No. 35 – Napoli Basket
- Position: Center / power forward
- League: LBA EuroCup

Personal information
- Born: 8 July 1997 (age 29) Negrar di Valpolicella, Italy
- Listed height: 2.12 m (6 ft 11 in)
- Listed weight: 107 kg (236 lb)

Career information
- Playing career: 2015–present

Career history
- 2015–2016: Brescia
- 2016–2018: Scaligera Verona
- 2018–2019: Aurora Jesi
- 2019–2020: Victoria Libertas
- 2020–2022: Fortitudo Bologna
- 2021: →Bilbao
- 2022: Napoli Basket
- 2022–2024: Victoria Libertas
- 2024–2025: Napoli Basket
- 2025: Olimpia Milano
- 2026–present: Napoli Basket

= Leonardo Totè =

Italian basketball player (born 1997)

Leonardo Totè (born July 8, 1997) is an Italian basketball player for Napoli Basket of the Italian Lega Basket Serie A (LBA) and the EuroCup.

== Professional career ==
He grew up as a basketball player in the youth teams of Scaligera Basket Verona and then in Reyer Venezia. In August 2015 he went on loan to Basket Brescia Leonessa gaining experience in Serie A2, subsequently also gaining promotion to Serie A with the Lombard club. In the summer of 2016, he again went on loan to Scaligera Basket Verona, thus returning after five years to the team of his hometown, playing in the Serie A2 East group, where he remained for two seasons. In June 2018 he was loaned again to Aurora Basket Jesi, a Serie A2 club also playing in the East group. In the summer of 2019 he was signed by the Serie A club Victoria Libertas Pesaro where he played his first season in the top Italian basketball league. On June 8, 2020, he signed a three-year contract with Fortitudo Bologna. He was then signed by Napoli Basket but after a season of only 4 games played he left the Neapolitan city to settle back with Victoria Libertas Pesaro. He played an excellent 2023–24 season as a protagonist but it was not enough to save the team. He was then signed again by Napoli Basket on June 11, 2024.

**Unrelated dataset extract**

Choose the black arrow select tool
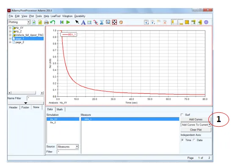This screenshot has width=246, height=166. click(77, 22)
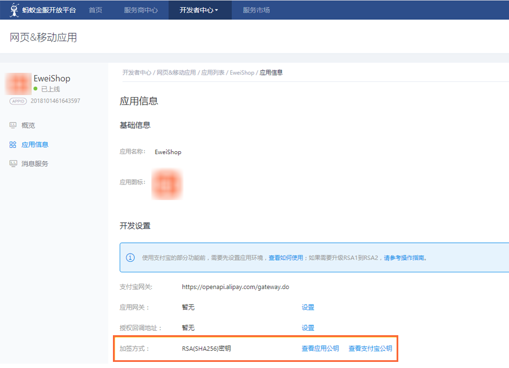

On September 22, 2025, he signed with Olimpia Milano of the Lega Basket Serie A (LBA).

== National career ==
He took part with the Italian national team in the FIBA Under-17 Basketball World Cup in 2014, the FIBA U18 Eurobasket in 2014 and 2015, the Under-19 World Championship in 2015, the FIBA Under-20 European Championships in 2016 and 2017 and in the Mediterranean Games in 2018 with the National 3x3 Under-23 team in which he won the silver medal. In 2019 he participated with the National 3x3 Under-23 team in the Fiba World Cup 2019 (Lanzhou, China).